Planning for the Coming Aliyah

In my opinion, the future of the Jewish People will be played out in Israel

 

Among the many outstanding qualities of the chareidi community of Eretz Yisrael, planning for the future does not rank near the top. The community has no professional organization comparable to Agudath Israel of America. The chareidi MKs come closest to constituting a professional group, but they have little in the way of resources at their disposal, and are too overwhelmed by the immediate demands on their time to devote much time to long-range planning. (Machon Haredi, founded by Mishpacha publisher Eli Paley, is the glaring exception to the failure to gather and analyze data about the community.)

Change, however, is inevitable, and it behooves us to study trend lines and attempt to anticipate the direction and magnitude of that change to the degree possible. One such trend is the large-scale aliyah to Eretz Yisrael of Jews from abroad that has already begun, and which, I believe, will continue to gain momentum.

The Jerusalem Post reported recently that aliyah had increased 31 percent over the preceding year, despite the obstacles created by COVID-19. A recent Shabbos guest mentioned that 32 families from one of the Bais Yaakovs in her “out of town” community made aliyah over the past summer.

And the United States will be only one source of that aliyah. Jews in Western Europe are under even more direct threat, in large part due to the large Muslim populations in their native countries. A 2018 report compiled by the European Fundamental Rights Agency found that just under 90 percent of the 16,000 Jews polled (a very large survey) felt that anti-Semitism had increased over the preceding year and 85 percent described it as a “very big or fairly big” problem. That EU study further revealed that of the most serious incidents of anti-Semitic harassment, 30 percent come from extremist Muslims, 21 percent from those on the left, and 13 percent from the right.

Annika Hernroth-Rothstein, a third generation Swedish Jew, writes in a poignant essay in the current issue of Sapir Journal that Europe’s Jews will soon be missed in Europe. “Not as citizens, but as enemies. Were Europe to become Judenrein, the continent would be without a scapegoat for its ever-growing problems.”

In America, the stereotypical anti-Semite is no longer David Duke or a member of the Aryan Nations doing paramilitary training in a forest in Idaho; he or she is an organizer of Israel Apartheid Week on campus, or a spokesperson for BLM. Proponents of intersectional theory, linking all “oppressed” groups together, have managed to omit the Jews, despite our rather impressive history as victims of murderous attacks, and to locate us firmly in the camp of the bearers of “white privilege.”
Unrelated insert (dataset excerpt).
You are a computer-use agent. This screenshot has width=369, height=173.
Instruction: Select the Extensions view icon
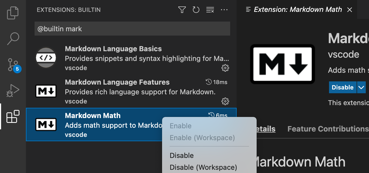tap(13, 116)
Of all the hatreds, anti-Semitism is the one that carries the least social and political cost today. The English lord who told British journalist Penelope Wyatt 20 years ago, “Thank G-d, we can once again say what we think of the Jews [due to Israel],” fully captured that attitude. In a recent survey of identified Jewish college students in America, 50 percent said that they had felt compelled at some point to hide their Jewishness on campus.

One of my children asked me recently why I write so frequently about America, given that I have lived in Israel for over 40 years. I replied that I want readers to appreciate the nature and scope of American decline — the bitter societal cleavage, and the madness that has overtaken corporate boardrooms, campus administrators, the media, and large swaths of the political class — and to realize that this cannot end well for Americans, in general, and Jews, in particular. In my opinion, the future of the Jewish People will be played out in Israel.

 

COVID ITSELF gave a push to aliyah. The difference between working from one’s home in suburbia and from Israel is not that great. The closing of Israel’s borders to visitors, writes Hernroth-Rothstein, gave Jews abroad “the first taste of what it’s like to live in a world where Israel is not an option.” And with that taste came an impetus to secure a place in Israel as soon as possible.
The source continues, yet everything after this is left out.